The different mPCR assays contained the same reagents except for primers. mPCR was performed using 2×Taq PCR Master Mix containing Taq DNA polymerase: 0.05 units/µl; MgCl2: 4 mM; dNTP: 4 mM; and buffer (Biomed, Beijing, China). The reaction mixture (20 µl) for each PCR consisted of 10 µl 2×Taq PCR Master Mix, and 0.2 µM of each primer. The PCR program for the mPCR reactions was as follows: 94° C for 5 min, followed by 30 cycles: 94° C for 30 s, 58° C for 40 s, and 72° C for 50 s; with a final extension of 72° C for 5 min in a thermocycler (Senso, Germany). The PCR products were analyzed with gel electrophoresis using 2% agarose gels and 0.5×TBE buffer in an electrophoresis chamber (32 cm between electrodes). The running time was 40 min at the voltage of 160 V and the current of 66 mA. PCR products were DNA sequenced.

To evaluate the sensitivity of the mPCR assays, reference strains were growth to an OD600 of 0.6 in broth culture which was roughly equivalent to 1×108 colony forming unit (CFU)/ml. This culture was diluted down in 10-fold serial dilutions, approximately from 1×108 CFU/ml to 10 CFU/ml. One ml of each dilution was used for DNA preparation using the Wizard Genomic DNA Purification kit (Promega, Madison, MI). At same time each dilution was plated out for CFU quantification to determine the actual number of cells used for DNA preparation. The amount of template used was based on the actual CFU count to work out the minimum number of CFUs required for the mPCR assays. This method assumed full recovery of genomic DNA during DNA preparation.

Results

Identification of the target genes for the mPCR assays

Comparison of all 33 cps gene clusters showed that the first four genes in the cps cluster were conserved in all reference strains while the central or last parts of the cps gene clusters contained the serotype-specific genes. One to 10 serotype-specific genes were identified for each serotype. However, no serotype-specific genes were found to distinguish between serotypes 1 and 14 or between serotypes 2 and 1/2. As previously shown [41], the cps gene clusters of these two pairs of serotypes are highly similar.
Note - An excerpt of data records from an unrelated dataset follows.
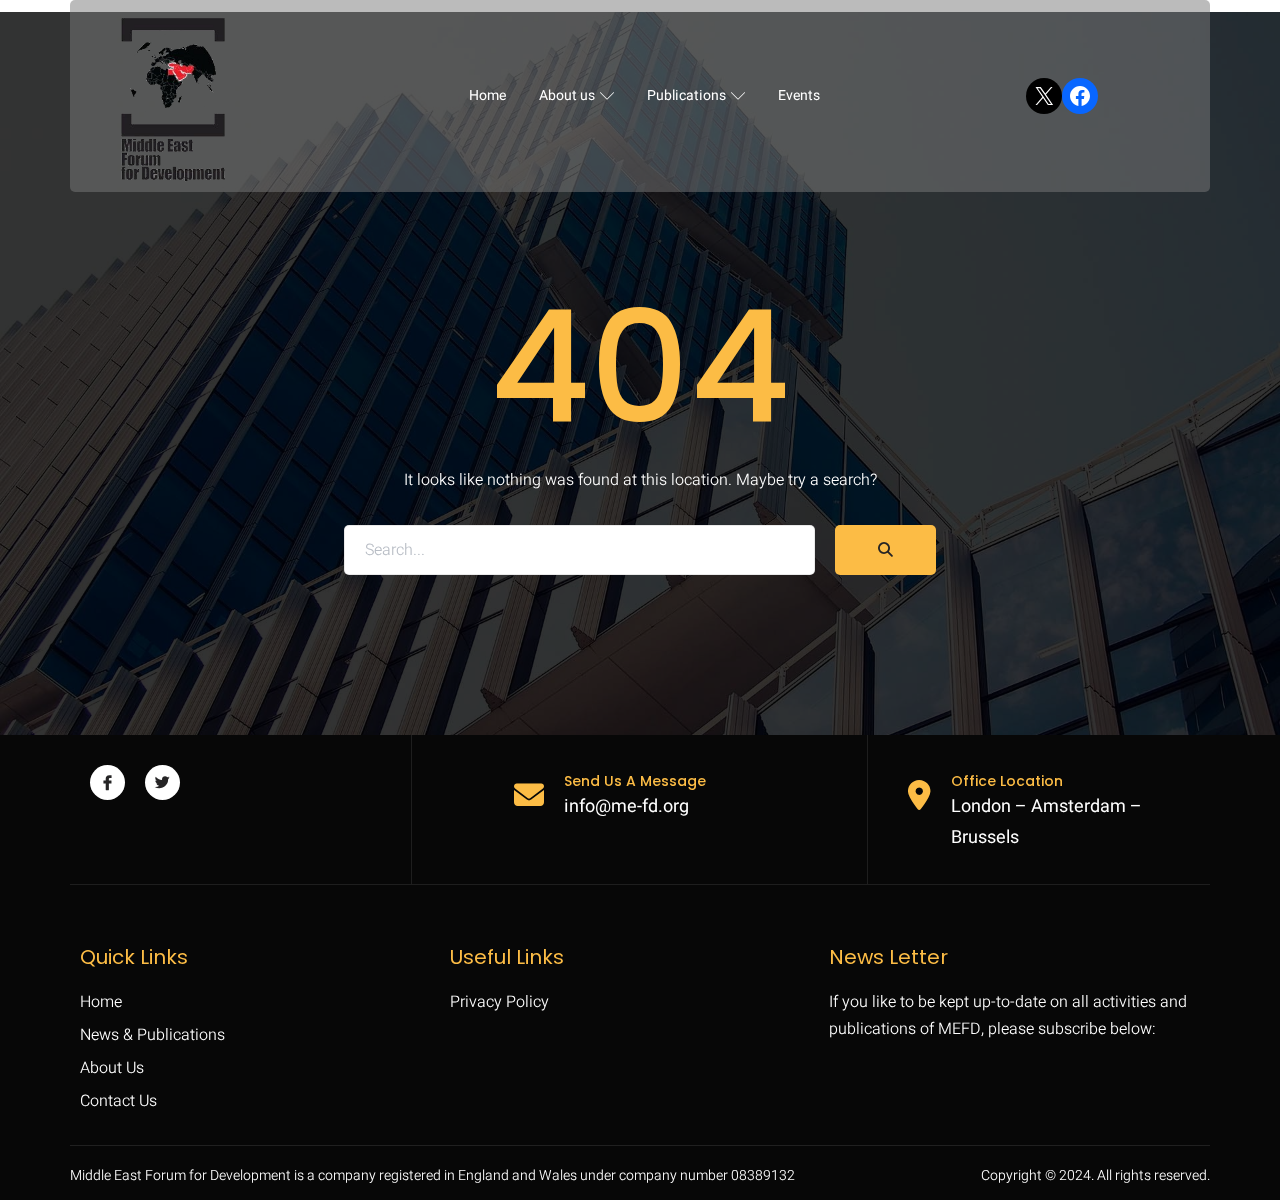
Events (799, 95)
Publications (686, 95)
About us (567, 95)
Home (487, 95)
The function of most cps genes was predicted based on similarities to proteins found in searching the databases described in the M & M. However, database searches with Cps11N, Cps13L, Cps17O, Cps18N, Cps22K, Cps24M, Cps26P, and Cps28L failed to identify any significant similarity with any other proteins in the GenBank. Hydrophobicity analysis showed that they are all very hydrophobic proteins and that they have 9 to 13 predicted transmembrane segments, which is a typical topology for Wzy, a protein that polymerizes polysaccharide repeat units [50]. Accordingly, these genes were named as wzy.
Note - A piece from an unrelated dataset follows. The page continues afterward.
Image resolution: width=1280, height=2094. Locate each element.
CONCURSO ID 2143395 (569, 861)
The serotype-specific genes of each serotype and their predicted functions are shown in Table S1. Note that there are some cps gene name discrepancies between the Wang et al. [41] and Okura et al. [51] reports. In our study, the cps gene names are the same as in the Okura et al. report. cps1I and cps1J were named as cps1H and cps1I respectively in the Wang et al. report (GenBank NO. JF273644). cps5H, cps5I, cps5J, cps5K, cps5L, cps5M, cps5N, and cps5O were named as cps5I, cps5J, cps5K, cps5L, cps5M, cps5N, cps5O, and cps5P, respectively, in the Wang et al. report (GenBank NO. JF273648). The serotype-specific genes encode glycosyltransferase, acetyltransferase, phosphotransferase, polysaccharide polymerase (Wzy), or flippase (Wzx). Of these serotype-specific genes, only wzy exists in all of the serotypes. Thus, with the exception of the cps1I/cps14H pair and the cps2I/cps1/2I pair, there is high sequence divergence in the wzy genes of different serotypes in (Figure 1). Therefore, the wzy gene was chosen as the target gene to develop the PCR assays for molecular serotyping.

Figure 1

The tree was constructed using the neighbor-joining algorithm based on wzy genes of the thirty-three reference strains of and other spp strains (in red color).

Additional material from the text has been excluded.